Source information:
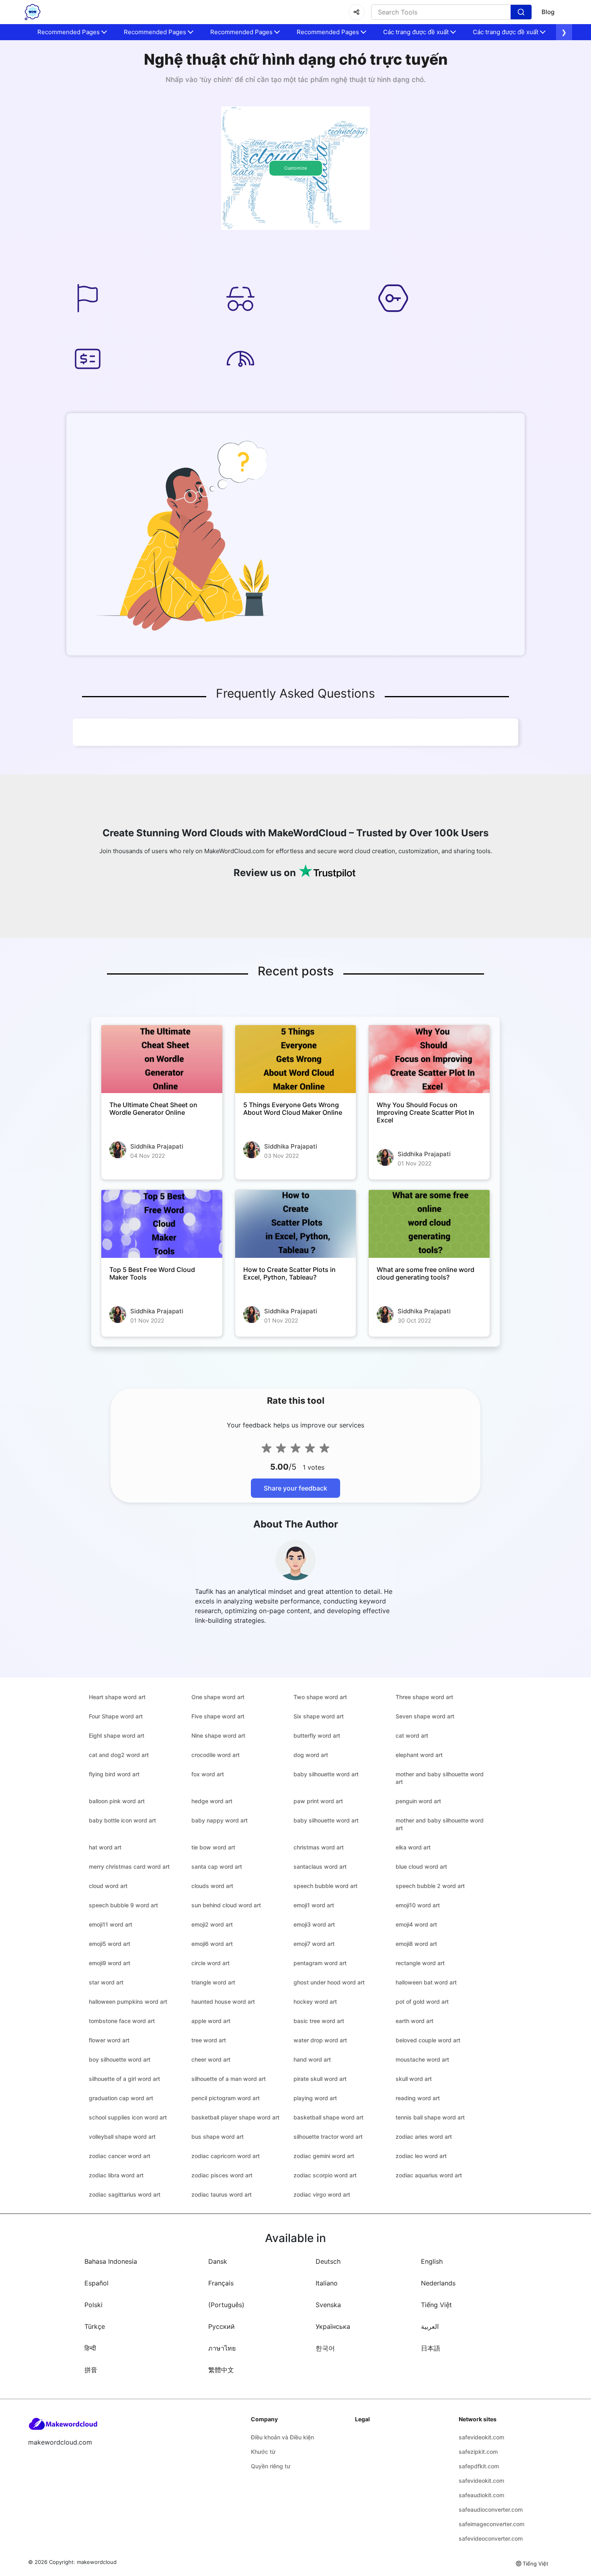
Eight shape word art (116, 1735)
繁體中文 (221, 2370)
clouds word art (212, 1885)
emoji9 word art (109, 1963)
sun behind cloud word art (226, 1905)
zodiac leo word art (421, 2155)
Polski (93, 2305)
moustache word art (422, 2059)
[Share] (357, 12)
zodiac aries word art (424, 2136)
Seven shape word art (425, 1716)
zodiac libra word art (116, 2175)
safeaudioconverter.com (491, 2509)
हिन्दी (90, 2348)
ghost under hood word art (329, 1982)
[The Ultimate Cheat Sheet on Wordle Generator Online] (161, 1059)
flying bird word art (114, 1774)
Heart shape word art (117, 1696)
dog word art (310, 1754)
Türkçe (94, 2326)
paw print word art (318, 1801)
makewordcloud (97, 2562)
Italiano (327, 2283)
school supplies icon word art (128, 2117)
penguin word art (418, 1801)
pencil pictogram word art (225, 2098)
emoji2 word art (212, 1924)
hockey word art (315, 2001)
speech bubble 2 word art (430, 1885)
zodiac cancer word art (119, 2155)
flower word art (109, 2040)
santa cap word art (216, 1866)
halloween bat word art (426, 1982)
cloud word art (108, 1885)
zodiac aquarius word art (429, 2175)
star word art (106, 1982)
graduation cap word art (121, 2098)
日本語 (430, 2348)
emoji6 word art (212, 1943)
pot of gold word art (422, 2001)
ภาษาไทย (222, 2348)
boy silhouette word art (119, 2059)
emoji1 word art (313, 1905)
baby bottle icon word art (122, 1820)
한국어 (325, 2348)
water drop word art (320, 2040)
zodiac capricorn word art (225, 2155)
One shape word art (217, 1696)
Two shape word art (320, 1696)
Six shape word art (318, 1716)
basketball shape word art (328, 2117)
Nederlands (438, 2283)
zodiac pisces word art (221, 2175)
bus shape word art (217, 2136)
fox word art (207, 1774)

Your assignment:
Collect each line above holding the string "shape".

Solution:
Eight shape word art (116, 1735)
Seven shape word art (425, 1716)
Heart shape word art (117, 1696)
One shape word art (217, 1696)
Two shape word art (320, 1696)
Six shape word art (318, 1716)
basketball shape word art (328, 2117)
bus shape word art (217, 2136)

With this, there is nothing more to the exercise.